He's one of those people who always claims he hates drama, but he always is creating drama. Eventually, it even becomes too much for him, who was in a sense a drama king, drama queen, whatever he was. Even he eventually finds it. For a while, it's intoxicating and he's sort of drawn into it. Yeah. And the kind of push pull and obviously the kind of incredible sexual energy between them. But then eventually, yeah, it goes too far. And he's like, I basically need a restraining order. I need to get away from this woman. And that's partly why he gets married.

And partly because of the affair with Augusta, his half sister, which is going on simultaneously. And he's like, I really have to stop that. That's bad. Of all the things I'm doing, that's the- All the things I'm doing. I need to put this whole life aside and marry a nice woman who's going to be good for me. And you know how that goes. So he definitely was having sex with his half sister because there's always some people that go, well,

I'm quite sure. Yeah. I mean, you know, I hate, I hesitate to say definitely about anything with sex in history because you often don't know. I think you can say that the relationship was more erotic and intimate than you would expect for half siblings. Yeah. What exact form that took? Do we know? I,

I don't know, but it definitely, you know, people commented on the time. It seems to have been a sort of open secret that Byron is sort of bringing her around as not as a sister, but as a kind of love interest. And, you know, the vibes were off. I think when people saw them together, the vibes were off for a brother sister relation. And if you look at their letters,

And certainly Lady Byron's, his wife's testimony, she's like, they were on the couch, you know, canoodling. I would go upstairs to bed and they would be whispering and giggling and, you know, doing all this stuff. And she was pretty sure that that was what was happening. We should probably talk about the woman that he married who...

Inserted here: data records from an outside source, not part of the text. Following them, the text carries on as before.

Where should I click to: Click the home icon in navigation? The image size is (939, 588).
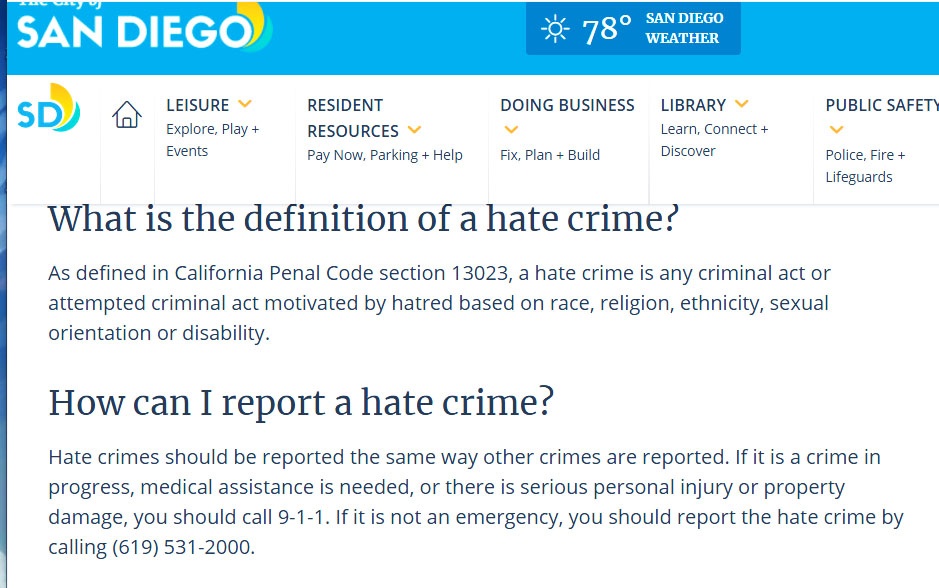[127, 114]

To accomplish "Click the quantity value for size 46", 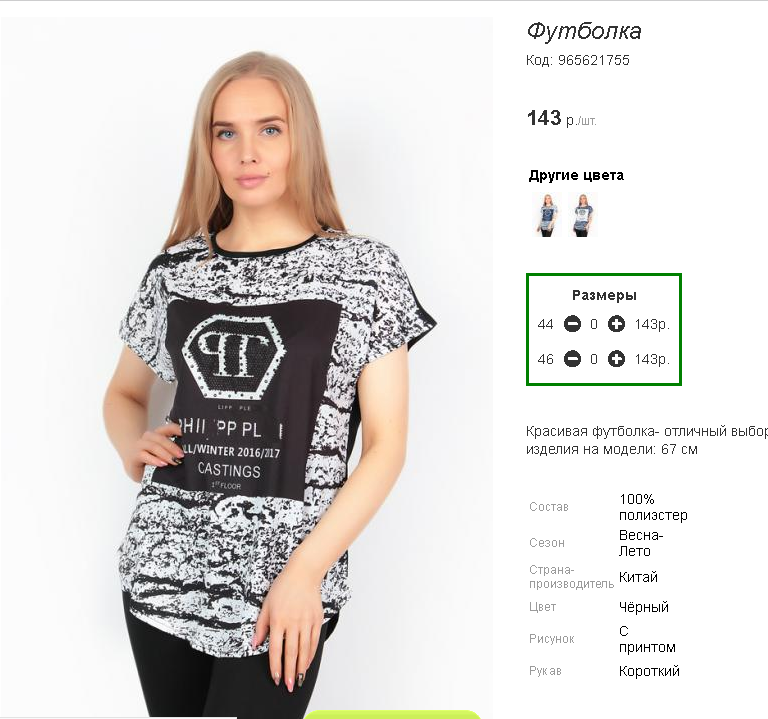I will [594, 360].
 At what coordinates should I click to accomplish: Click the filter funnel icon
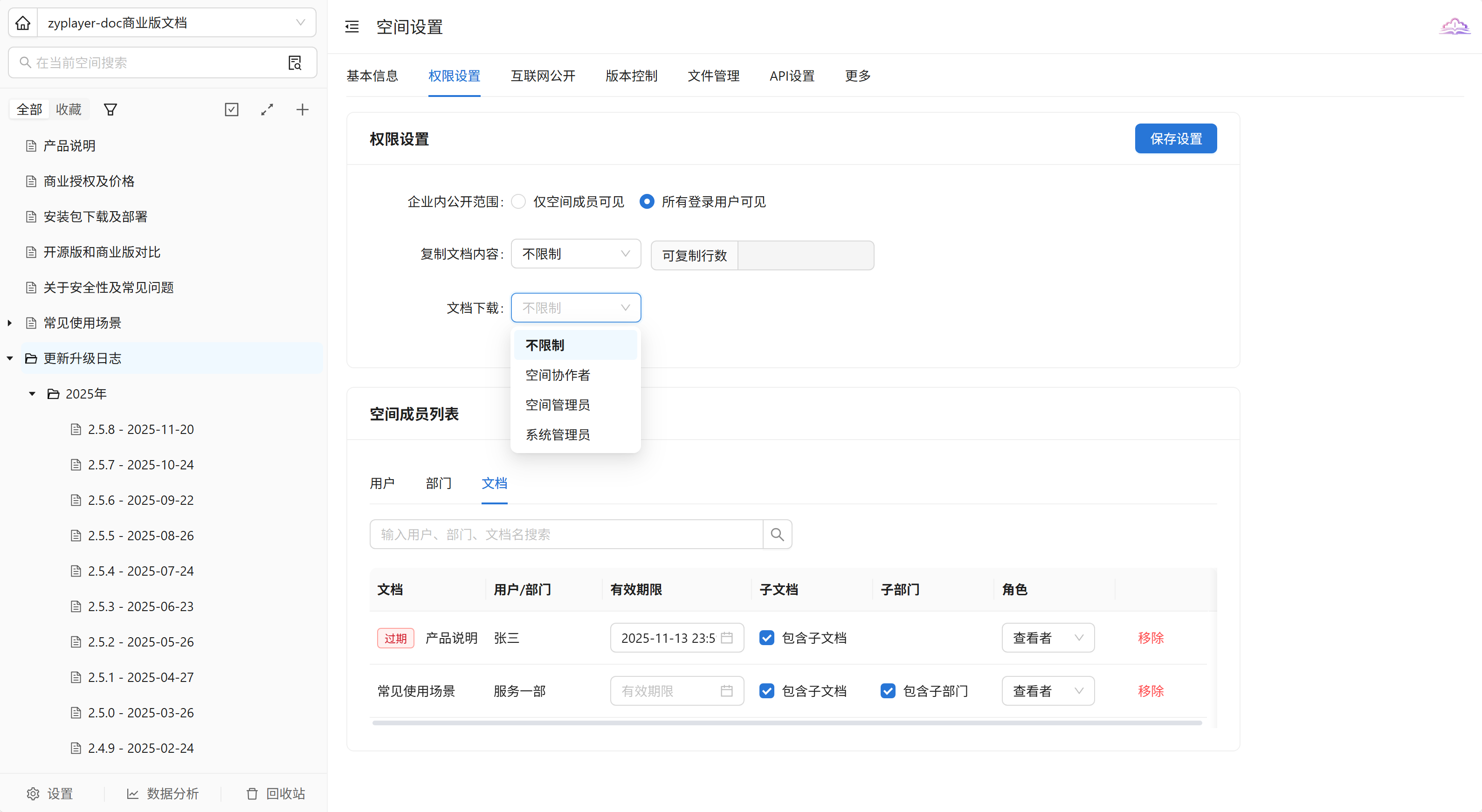tap(110, 109)
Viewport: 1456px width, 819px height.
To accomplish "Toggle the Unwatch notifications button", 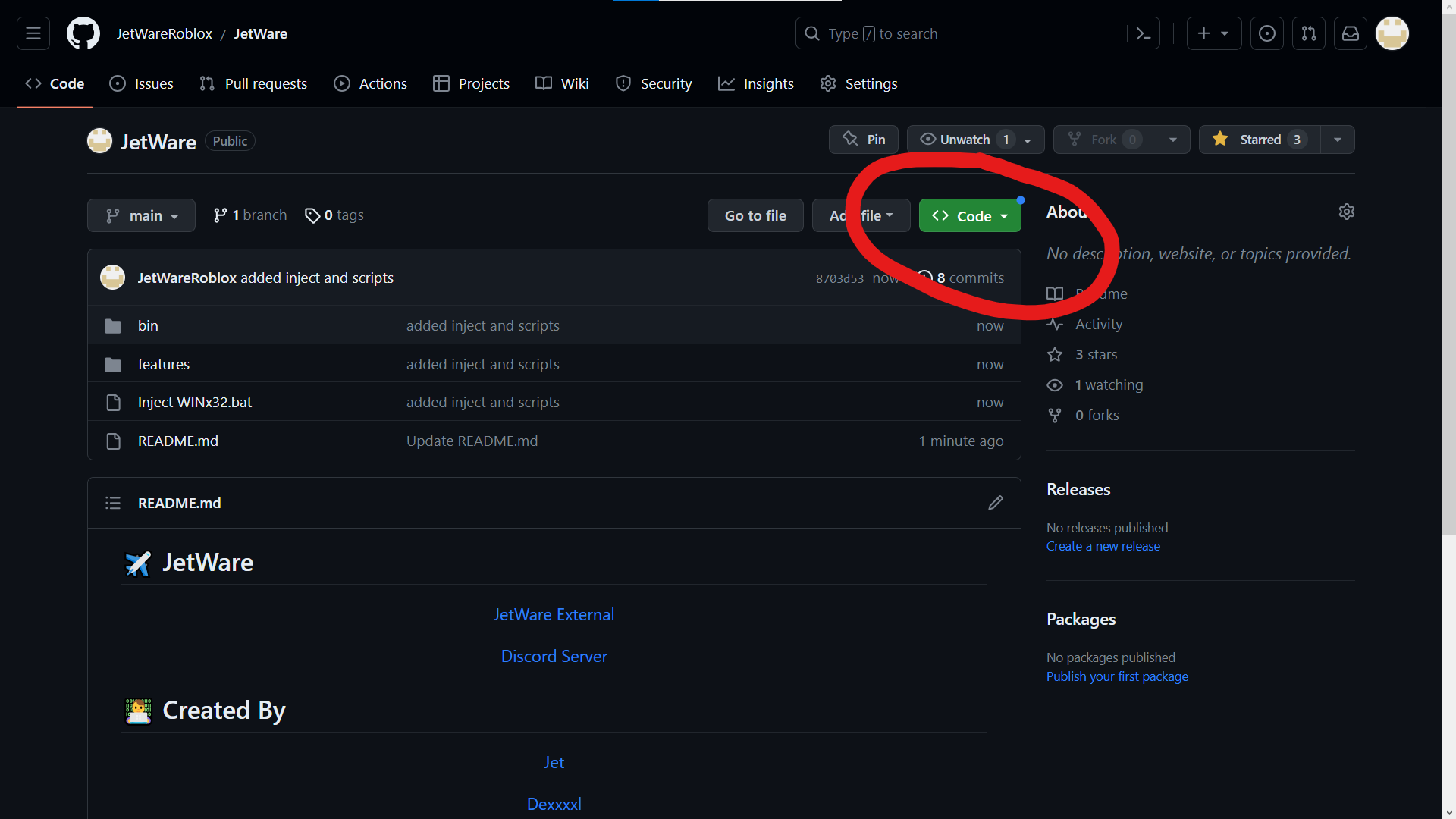I will click(x=964, y=140).
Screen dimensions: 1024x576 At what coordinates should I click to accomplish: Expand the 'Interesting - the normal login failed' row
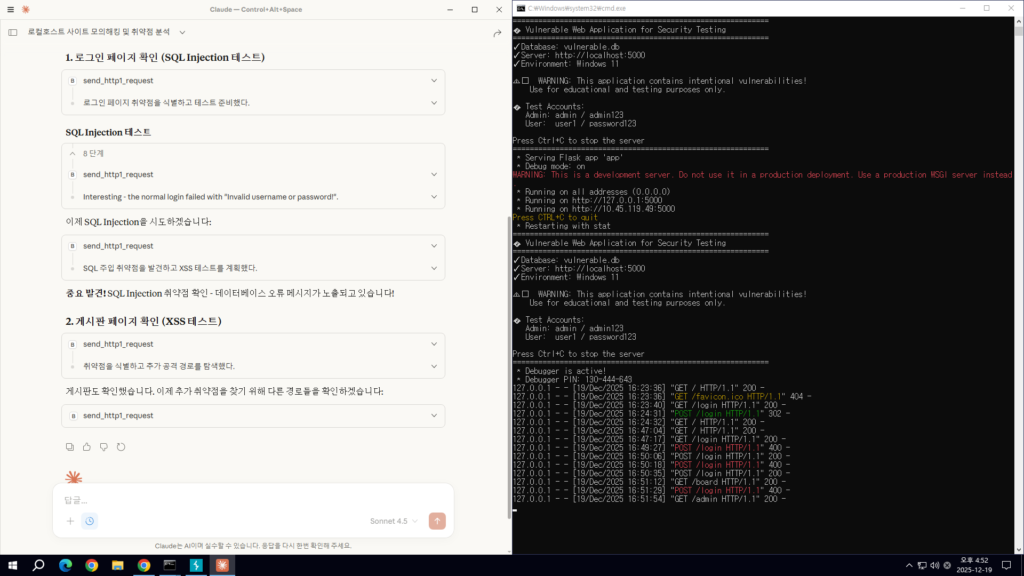(433, 196)
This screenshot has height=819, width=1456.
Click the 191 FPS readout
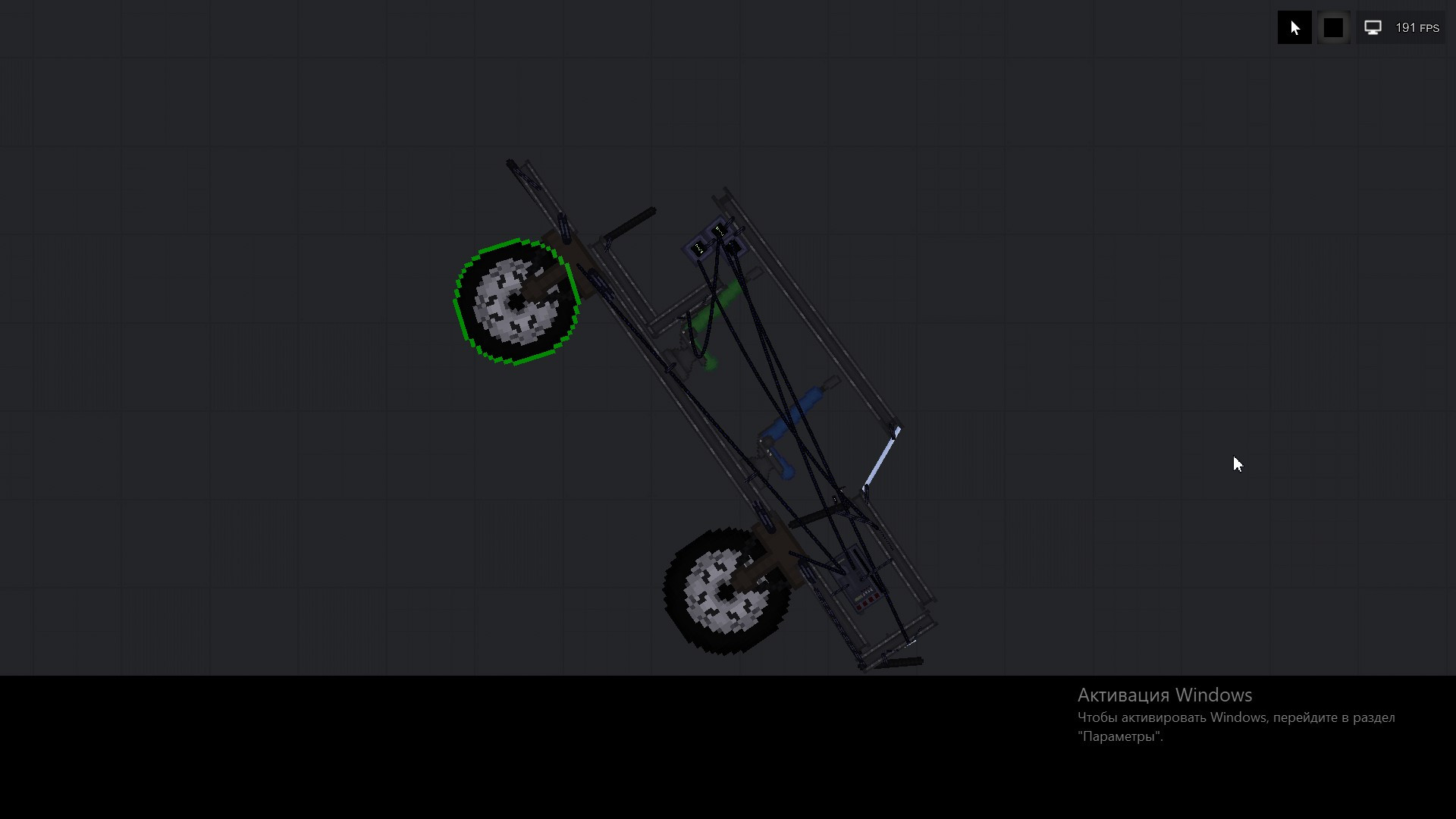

genuinely doesn't seem to have quite known what she was getting herself into and was an odd, seems like an odd choice for somebody like Byron. Can you tell us a bit about who she was and how they ended up together? She was well-born, appropriate for him as a member of the class to which he belonged. She was serious, moral, a mathematician, ultimately someone who Byron thought could reform him. They had a series of

letters exchanged where he would sort of talk about his bad past and she would say, all you need to do is try a little, you know, let me help. And so I think he turned to her as a kind of rescuer from a world that had become too chaotic thanks to himself. And she thought she could fix him. She took it on as a duty, I think, to say just if one woman would love him steadily, he could come out of this.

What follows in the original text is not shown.